Task statement: The answer must be an exact copy of every record.

Data entries:
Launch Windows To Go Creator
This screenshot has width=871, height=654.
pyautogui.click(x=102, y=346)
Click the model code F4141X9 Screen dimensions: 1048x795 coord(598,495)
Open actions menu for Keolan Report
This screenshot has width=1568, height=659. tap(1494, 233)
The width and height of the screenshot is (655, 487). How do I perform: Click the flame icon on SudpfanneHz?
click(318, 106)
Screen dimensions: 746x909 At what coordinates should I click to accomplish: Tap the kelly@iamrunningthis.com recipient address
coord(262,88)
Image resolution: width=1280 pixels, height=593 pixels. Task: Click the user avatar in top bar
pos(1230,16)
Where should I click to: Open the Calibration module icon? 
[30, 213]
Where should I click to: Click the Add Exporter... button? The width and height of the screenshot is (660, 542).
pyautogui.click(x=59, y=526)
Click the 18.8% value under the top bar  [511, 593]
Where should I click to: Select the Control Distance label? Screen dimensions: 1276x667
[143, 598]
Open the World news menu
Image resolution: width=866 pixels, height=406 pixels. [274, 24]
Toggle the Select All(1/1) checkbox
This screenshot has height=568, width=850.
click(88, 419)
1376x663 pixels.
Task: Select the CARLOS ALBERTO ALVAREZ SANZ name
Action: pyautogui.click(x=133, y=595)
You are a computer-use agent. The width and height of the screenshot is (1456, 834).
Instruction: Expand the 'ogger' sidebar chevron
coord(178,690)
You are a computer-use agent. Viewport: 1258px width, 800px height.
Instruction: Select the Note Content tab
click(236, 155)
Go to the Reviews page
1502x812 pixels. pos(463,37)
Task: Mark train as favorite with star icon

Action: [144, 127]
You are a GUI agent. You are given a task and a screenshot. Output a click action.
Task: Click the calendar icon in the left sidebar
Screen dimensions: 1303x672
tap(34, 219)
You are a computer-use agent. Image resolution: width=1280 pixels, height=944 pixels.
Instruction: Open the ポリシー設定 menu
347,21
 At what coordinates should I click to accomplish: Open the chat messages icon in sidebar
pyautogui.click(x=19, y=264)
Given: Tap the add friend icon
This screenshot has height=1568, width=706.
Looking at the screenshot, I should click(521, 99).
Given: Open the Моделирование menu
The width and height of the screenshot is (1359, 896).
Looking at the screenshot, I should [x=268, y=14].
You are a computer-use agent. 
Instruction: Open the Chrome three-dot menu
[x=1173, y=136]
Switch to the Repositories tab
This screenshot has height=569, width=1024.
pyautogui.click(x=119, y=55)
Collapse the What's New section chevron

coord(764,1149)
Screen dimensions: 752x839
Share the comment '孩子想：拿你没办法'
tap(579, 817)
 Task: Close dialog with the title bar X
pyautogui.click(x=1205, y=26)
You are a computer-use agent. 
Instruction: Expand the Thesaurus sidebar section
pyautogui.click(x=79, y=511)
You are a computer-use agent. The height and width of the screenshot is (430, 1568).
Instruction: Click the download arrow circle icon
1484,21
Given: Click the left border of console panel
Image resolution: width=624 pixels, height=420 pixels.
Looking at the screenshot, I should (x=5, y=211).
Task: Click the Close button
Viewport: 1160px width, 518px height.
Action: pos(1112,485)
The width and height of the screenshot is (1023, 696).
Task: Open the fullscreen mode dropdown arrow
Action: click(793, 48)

Problem solution:
Launch Windows To Go Creator
This screenshot has width=871, height=654.
pyautogui.click(x=102, y=346)
Click the model code F4141X9 Screen dimensions: 1048x795 coord(598,495)
Open actions menu for Keolan Report
This screenshot has width=1568, height=659. tap(1494, 233)
The width and height of the screenshot is (655, 487). How do I perform: Click the flame icon on SudpfanneHz?
click(318, 106)
Screen dimensions: 746x909 At what coordinates should I click to accomplish: Tap the kelly@iamrunningthis.com recipient address
coord(262,88)
Image resolution: width=1280 pixels, height=593 pixels. Task: Click the user avatar in top bar
pos(1230,16)
Where should I click to: Open the Calibration module icon? 
[30, 213]
Where should I click to: Click the Add Exporter... button? The width and height of the screenshot is (660, 542).
pyautogui.click(x=59, y=526)
Click the 18.8% value under the top bar  [511, 593]
Where should I click to: Select the Control Distance label? Screen dimensions: 1276x667
[143, 598]
Open the World news menu
Image resolution: width=866 pixels, height=406 pixels. [274, 24]
Toggle the Select All(1/1) checkbox
This screenshot has height=568, width=850.
click(88, 419)
1376x663 pixels.
Task: Select the CARLOS ALBERTO ALVAREZ SANZ name
Action: pyautogui.click(x=133, y=595)
You are a computer-use agent. The width and height of the screenshot is (1456, 834).
Instruction: Expand the 'ogger' sidebar chevron
coord(178,690)
You are a computer-use agent. Viewport: 1258px width, 800px height.
Instruction: Select the Note Content tab
click(236, 155)
Go to the Reviews page
1502x812 pixels. pos(463,37)
Task: Mark train as favorite with star icon

Action: [144, 127]
You are a GUI agent. You are given a task and a screenshot. Output a click action.
Task: Click the calendar icon in the left sidebar
Screen dimensions: 1303x672
tap(34, 219)
You are a computer-use agent. Image resolution: width=1280 pixels, height=944 pixels.
Instruction: Open the ポリシー設定 menu
347,21
 At what coordinates should I click to accomplish: Open the chat messages icon in sidebar
pyautogui.click(x=19, y=264)
Given: Tap the add friend icon
This screenshot has height=1568, width=706.
Looking at the screenshot, I should click(521, 99).
Given: Open the Моделирование menu
The width and height of the screenshot is (1359, 896).
Looking at the screenshot, I should [x=268, y=14].
You are a computer-use agent. 
Instruction: Open the Chrome three-dot menu
[x=1173, y=136]
Switch to the Repositories tab
This screenshot has height=569, width=1024.
pyautogui.click(x=119, y=55)
Collapse the What's New section chevron

coord(764,1149)
Screen dimensions: 752x839
Share the comment '孩子想：拿你没办法'
tap(579, 817)
 Task: Close dialog with the title bar X
pyautogui.click(x=1205, y=26)
You are a computer-use agent. 
Instruction: Expand the Thesaurus sidebar section
pyautogui.click(x=79, y=511)
You are a computer-use agent. The height and width of the screenshot is (430, 1568).
Instruction: Click the download arrow circle icon
1484,21
Given: Click the left border of console panel
Image resolution: width=624 pixels, height=420 pixels.
Looking at the screenshot, I should (x=5, y=211).
Task: Click the Close button
Viewport: 1160px width, 518px height.
Action: pos(1112,485)
The width and height of the screenshot is (1023, 696).
Task: Open the fullscreen mode dropdown arrow
Action: click(793, 48)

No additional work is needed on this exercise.